Did not repeat L5 or L6 as I showed enough improvement on bars (clean cast HS, free hip HS, giant - although I ended up competing free hip HS flyaway that year because the giant wasn't that great - and a good layout flyway). I got a 9 something on bars at L7 state and third place. The next year in L8 I averaged a 9.3 and scored as high as 9.65 (1st place) at L8 state. So I'm not that down on it but my problems were admittedly a little more unusual maybe than the ones most people struggle with on bars. Since I went to kind of a rec gym until I was a L6, I never officially learned a tap swing until I moved to L7, and my wonderful, beloved 7 and 8 coach taught me everything in a relatively short time period

Those other two years we had kind of shuffled through a few coaches and I think they all figured I'd been taught a tap swing and was just unfortunate, I don't know. Most of my group who had always been on a team track had good bar basics, so I think I just looked like someone who wasn't catching on or something, lol.

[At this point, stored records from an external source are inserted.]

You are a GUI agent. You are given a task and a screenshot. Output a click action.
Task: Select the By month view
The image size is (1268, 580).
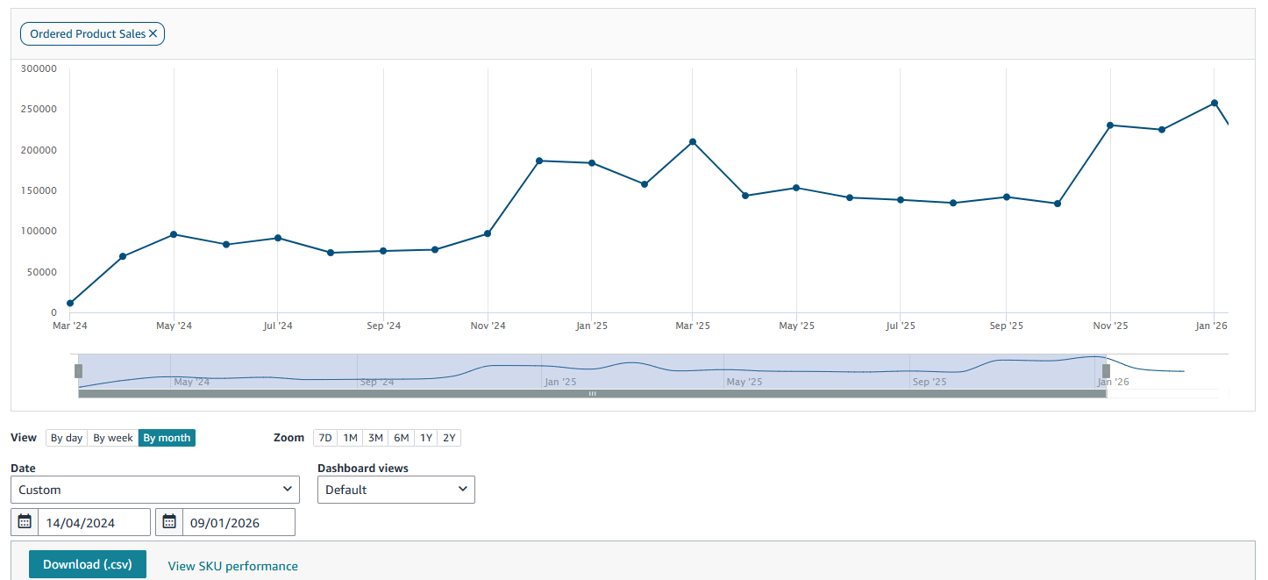click(x=167, y=438)
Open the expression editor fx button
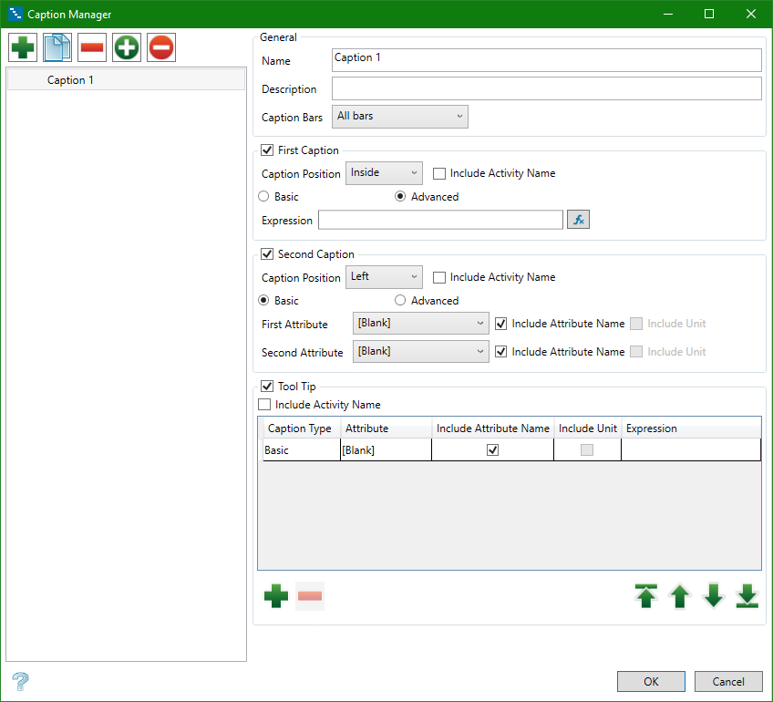The width and height of the screenshot is (773, 702). point(578,220)
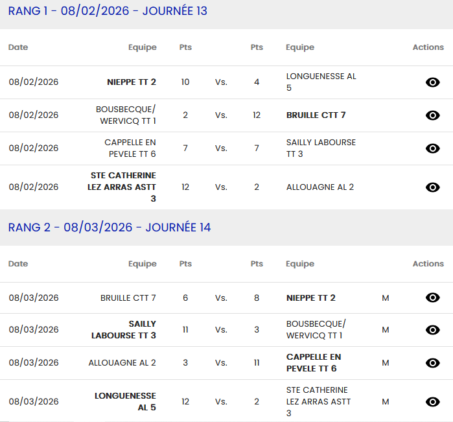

My other events were pretty advanced for a L5 because the coaching at the rec gym was good, we just lacked bars equipment and did not work on it a lot. I also struggled with the connections because I hadn't really ever worked on connecting kip-cast exactly, since we didn't really work on routines like that. I got moved up probably basically because I was already a L6 on everything but bars in L4 since I had just been learning skills the years before and had BWO on beam, had worked BHSs, had BT, FT, and aerials on floor. I was older because I hadn't come through a pre team track and very driven to move up. I guess it would come down to a lot of things, like age, the specific problems (lack of strength vs lack of basic technique), how the gymnast feels about it/personality (perhaps because of the weakness, moving up would be a lot of pressure and the gymnast would rather address the weakness at L5 where she will also see success on other events), like any move up there are very individual circumstances that need to be addressed.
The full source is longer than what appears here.